_Directions for this task:_ Copy the entries word for word, from the line containing "What do you see at coordinates (751, 135)" through the line containing "Looking at the image, I should click on (893, 1206).", including both of those lines.

Rows showing where targets appear:
———

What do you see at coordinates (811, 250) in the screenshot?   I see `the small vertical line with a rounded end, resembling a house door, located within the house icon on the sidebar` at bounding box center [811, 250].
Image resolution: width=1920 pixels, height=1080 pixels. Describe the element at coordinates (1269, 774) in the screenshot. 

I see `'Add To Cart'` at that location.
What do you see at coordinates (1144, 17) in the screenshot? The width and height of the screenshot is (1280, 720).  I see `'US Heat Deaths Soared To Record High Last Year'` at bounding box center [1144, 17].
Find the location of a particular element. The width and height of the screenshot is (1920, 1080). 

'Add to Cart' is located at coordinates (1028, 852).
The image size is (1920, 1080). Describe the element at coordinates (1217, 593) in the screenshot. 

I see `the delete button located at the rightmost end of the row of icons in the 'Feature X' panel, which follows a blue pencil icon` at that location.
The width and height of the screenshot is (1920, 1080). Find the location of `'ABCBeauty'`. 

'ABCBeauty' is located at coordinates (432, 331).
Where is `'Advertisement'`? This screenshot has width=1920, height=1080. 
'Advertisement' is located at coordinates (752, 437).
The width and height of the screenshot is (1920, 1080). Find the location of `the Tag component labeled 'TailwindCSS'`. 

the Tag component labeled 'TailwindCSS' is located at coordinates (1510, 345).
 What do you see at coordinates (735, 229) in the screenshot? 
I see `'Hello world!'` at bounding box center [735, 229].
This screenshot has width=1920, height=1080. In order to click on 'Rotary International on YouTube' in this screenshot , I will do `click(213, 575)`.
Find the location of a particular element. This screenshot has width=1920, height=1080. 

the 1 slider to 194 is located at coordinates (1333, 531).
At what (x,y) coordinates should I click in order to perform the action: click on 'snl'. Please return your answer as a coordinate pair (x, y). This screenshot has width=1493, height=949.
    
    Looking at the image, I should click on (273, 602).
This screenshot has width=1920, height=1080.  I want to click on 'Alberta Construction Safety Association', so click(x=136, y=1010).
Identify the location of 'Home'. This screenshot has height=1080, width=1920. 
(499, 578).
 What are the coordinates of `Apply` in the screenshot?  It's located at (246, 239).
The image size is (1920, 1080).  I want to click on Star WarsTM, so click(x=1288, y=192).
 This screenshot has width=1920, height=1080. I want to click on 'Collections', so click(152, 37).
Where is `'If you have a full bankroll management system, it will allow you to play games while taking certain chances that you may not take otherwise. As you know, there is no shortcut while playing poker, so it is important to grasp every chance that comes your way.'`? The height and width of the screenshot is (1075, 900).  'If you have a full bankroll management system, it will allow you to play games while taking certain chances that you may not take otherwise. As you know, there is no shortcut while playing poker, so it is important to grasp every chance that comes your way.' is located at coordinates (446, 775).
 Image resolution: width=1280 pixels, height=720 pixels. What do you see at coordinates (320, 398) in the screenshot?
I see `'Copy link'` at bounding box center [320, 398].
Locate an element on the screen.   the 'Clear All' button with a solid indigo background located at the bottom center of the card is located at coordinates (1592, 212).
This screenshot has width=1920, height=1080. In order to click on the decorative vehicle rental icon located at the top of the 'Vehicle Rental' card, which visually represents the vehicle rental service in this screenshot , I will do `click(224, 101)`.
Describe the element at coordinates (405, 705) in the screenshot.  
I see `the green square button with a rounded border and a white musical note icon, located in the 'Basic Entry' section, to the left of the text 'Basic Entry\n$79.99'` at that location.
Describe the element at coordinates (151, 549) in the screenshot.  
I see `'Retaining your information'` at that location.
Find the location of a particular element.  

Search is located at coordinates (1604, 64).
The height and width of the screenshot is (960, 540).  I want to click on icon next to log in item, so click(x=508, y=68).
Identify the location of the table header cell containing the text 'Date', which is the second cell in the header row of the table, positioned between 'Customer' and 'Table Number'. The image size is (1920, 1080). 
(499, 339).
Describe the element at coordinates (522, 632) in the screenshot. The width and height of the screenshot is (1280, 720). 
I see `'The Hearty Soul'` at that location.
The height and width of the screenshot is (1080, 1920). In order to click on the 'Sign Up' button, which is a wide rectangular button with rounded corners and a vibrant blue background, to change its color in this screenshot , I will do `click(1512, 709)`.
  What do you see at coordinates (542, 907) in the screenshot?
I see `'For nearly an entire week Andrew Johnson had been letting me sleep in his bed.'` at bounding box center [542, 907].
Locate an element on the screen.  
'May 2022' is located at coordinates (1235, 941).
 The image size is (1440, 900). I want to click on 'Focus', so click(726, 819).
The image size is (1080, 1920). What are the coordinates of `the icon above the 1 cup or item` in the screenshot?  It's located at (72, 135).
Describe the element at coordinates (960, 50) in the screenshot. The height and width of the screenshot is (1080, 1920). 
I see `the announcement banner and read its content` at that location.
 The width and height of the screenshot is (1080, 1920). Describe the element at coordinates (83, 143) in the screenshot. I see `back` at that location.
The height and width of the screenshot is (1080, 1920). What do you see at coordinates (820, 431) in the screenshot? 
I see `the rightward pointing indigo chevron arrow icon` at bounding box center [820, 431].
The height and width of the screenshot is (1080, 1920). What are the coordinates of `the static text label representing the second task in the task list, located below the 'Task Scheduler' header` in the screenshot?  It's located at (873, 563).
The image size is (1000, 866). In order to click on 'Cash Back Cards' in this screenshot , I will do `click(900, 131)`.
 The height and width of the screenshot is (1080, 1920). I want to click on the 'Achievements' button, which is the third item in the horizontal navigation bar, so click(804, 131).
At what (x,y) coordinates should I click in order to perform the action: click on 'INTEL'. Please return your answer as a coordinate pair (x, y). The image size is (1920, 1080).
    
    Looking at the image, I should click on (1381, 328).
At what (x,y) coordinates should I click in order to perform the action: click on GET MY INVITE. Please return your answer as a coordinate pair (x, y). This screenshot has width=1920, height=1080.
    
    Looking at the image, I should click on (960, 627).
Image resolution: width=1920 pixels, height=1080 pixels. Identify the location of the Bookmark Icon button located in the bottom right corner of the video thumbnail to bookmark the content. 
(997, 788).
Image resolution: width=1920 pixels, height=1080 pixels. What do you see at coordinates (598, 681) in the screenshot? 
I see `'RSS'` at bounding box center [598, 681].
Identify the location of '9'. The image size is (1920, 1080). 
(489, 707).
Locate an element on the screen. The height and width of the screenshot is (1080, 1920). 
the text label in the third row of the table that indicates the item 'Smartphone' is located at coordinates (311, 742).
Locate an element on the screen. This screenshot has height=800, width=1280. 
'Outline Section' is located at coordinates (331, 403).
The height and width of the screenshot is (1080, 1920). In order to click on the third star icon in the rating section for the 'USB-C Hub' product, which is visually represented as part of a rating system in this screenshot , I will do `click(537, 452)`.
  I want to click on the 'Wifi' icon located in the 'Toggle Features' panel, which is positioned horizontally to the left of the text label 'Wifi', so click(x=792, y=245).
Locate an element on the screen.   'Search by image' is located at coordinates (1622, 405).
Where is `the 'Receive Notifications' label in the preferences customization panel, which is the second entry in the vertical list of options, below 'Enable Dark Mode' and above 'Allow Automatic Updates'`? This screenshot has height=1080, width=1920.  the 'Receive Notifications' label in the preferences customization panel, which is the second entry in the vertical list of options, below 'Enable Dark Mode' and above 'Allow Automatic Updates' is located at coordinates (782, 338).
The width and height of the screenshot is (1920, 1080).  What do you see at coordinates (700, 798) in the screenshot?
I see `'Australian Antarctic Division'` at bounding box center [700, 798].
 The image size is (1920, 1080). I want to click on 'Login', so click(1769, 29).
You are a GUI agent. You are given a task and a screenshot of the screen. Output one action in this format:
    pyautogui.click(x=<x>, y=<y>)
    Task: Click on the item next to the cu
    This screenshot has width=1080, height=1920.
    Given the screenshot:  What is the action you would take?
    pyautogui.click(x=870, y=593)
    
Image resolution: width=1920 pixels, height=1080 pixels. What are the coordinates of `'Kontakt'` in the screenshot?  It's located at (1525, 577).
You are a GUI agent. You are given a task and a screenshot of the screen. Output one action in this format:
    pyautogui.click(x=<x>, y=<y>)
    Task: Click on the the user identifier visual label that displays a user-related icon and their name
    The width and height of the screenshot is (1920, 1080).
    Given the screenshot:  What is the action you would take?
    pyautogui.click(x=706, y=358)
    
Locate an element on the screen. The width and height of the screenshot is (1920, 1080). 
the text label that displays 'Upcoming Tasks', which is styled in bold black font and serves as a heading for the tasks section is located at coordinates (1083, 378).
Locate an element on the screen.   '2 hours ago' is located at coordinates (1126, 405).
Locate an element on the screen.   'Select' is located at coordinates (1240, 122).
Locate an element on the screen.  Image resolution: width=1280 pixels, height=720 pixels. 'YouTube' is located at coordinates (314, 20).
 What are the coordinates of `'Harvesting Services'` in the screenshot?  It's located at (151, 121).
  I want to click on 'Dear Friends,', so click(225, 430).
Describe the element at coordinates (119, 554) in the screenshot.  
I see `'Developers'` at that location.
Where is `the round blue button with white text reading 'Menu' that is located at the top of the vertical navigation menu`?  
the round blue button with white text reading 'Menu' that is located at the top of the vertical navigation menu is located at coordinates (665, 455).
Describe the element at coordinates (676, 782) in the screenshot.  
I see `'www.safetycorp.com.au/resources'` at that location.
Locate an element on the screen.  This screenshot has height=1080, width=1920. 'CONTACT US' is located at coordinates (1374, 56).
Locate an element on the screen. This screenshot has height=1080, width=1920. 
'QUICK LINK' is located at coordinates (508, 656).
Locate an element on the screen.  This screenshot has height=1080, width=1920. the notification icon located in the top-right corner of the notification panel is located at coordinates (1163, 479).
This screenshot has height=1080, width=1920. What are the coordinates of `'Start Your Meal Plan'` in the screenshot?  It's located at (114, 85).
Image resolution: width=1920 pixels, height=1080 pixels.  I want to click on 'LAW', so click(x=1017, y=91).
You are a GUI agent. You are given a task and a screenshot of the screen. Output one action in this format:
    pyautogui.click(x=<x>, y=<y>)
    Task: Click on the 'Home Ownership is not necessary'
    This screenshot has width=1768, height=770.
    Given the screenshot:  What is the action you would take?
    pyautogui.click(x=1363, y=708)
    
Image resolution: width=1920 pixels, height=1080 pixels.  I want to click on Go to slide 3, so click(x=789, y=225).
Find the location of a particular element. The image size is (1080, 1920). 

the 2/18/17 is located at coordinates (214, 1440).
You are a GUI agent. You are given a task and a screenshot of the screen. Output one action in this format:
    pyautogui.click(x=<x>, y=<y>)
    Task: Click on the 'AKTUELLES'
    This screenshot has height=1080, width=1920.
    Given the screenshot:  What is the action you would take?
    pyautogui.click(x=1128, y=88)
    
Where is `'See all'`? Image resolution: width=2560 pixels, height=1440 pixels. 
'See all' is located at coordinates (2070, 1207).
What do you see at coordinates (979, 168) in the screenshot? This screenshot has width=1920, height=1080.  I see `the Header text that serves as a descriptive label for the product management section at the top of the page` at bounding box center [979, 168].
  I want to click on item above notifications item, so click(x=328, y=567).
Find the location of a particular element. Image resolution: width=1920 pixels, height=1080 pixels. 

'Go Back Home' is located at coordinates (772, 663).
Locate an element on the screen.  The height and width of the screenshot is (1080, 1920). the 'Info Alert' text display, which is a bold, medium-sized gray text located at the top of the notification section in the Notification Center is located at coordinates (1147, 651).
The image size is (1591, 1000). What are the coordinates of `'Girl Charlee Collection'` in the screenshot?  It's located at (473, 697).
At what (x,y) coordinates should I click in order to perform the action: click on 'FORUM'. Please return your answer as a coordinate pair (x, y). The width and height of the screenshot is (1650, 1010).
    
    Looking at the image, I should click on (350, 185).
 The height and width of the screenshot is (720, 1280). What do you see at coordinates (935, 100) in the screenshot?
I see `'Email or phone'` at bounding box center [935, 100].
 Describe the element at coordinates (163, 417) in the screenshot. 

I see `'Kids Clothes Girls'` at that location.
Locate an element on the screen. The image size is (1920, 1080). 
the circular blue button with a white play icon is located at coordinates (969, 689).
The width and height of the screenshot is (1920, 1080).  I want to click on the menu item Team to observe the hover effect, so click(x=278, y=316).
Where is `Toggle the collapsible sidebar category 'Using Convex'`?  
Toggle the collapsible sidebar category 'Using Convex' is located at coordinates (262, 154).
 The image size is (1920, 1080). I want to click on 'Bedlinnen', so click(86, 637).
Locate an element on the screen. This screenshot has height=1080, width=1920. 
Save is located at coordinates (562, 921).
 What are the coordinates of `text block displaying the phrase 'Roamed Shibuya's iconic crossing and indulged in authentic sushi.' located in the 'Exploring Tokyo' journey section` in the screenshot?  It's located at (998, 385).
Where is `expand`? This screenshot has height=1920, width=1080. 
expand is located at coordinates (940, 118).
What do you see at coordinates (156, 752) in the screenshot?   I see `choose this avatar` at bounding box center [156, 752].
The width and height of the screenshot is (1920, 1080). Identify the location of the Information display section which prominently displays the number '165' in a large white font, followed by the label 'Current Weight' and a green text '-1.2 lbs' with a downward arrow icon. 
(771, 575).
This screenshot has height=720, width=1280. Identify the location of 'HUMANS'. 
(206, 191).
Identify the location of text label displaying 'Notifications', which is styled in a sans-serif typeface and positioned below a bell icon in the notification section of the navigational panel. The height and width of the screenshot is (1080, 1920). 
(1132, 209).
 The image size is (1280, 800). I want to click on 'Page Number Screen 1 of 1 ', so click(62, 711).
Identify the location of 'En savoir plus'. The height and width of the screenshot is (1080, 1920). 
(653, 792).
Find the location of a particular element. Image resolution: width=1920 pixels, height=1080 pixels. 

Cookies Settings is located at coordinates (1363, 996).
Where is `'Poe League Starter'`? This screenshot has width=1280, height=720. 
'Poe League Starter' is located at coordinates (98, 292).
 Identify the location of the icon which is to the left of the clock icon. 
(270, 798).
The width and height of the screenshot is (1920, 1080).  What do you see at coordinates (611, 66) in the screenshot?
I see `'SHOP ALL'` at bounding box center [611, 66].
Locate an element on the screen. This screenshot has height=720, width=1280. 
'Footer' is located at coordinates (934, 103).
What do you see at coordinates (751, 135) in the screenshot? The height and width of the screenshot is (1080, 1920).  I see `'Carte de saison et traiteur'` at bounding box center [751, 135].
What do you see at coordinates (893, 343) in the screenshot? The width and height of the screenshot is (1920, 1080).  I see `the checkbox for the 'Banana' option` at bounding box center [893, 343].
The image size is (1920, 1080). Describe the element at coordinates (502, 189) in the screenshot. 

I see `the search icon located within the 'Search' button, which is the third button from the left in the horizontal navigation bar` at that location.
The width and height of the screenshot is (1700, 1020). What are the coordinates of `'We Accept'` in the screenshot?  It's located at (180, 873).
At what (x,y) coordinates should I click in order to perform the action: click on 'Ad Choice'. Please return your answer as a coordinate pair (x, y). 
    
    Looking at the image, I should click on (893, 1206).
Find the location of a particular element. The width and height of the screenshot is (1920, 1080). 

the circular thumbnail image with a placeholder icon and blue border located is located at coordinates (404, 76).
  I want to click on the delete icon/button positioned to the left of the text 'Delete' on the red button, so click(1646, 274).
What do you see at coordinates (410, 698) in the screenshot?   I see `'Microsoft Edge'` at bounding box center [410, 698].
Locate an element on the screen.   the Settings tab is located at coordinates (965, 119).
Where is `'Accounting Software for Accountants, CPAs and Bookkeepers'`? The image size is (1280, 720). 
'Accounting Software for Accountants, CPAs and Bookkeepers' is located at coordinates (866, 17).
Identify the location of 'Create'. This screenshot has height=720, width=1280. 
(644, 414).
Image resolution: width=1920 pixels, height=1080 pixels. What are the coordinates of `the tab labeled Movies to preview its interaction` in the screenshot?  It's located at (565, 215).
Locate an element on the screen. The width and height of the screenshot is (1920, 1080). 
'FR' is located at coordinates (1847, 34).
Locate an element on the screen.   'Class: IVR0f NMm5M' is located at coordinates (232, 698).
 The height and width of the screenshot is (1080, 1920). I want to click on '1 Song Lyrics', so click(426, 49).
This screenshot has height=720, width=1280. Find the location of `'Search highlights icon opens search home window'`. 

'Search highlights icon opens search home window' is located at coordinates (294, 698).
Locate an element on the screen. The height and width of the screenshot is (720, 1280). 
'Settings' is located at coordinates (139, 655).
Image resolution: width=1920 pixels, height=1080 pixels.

———

_Exercise solution:_
What do you see at coordinates (751, 135) in the screenshot? The height and width of the screenshot is (1080, 1920).  I see `'Carte de saison et traiteur'` at bounding box center [751, 135].
What do you see at coordinates (893, 343) in the screenshot? The width and height of the screenshot is (1920, 1080).  I see `the checkbox for the 'Banana' option` at bounding box center [893, 343].
The image size is (1920, 1080). Describe the element at coordinates (502, 189) in the screenshot. 

I see `the search icon located within the 'Search' button, which is the third button from the left in the horizontal navigation bar` at that location.
The width and height of the screenshot is (1700, 1020). What are the coordinates of `'We Accept'` in the screenshot?  It's located at (180, 873).
At what (x,y) coordinates should I click in order to perform the action: click on 'Ad Choice'. Please return your answer as a coordinate pair (x, y). 
    
    Looking at the image, I should click on (893, 1206).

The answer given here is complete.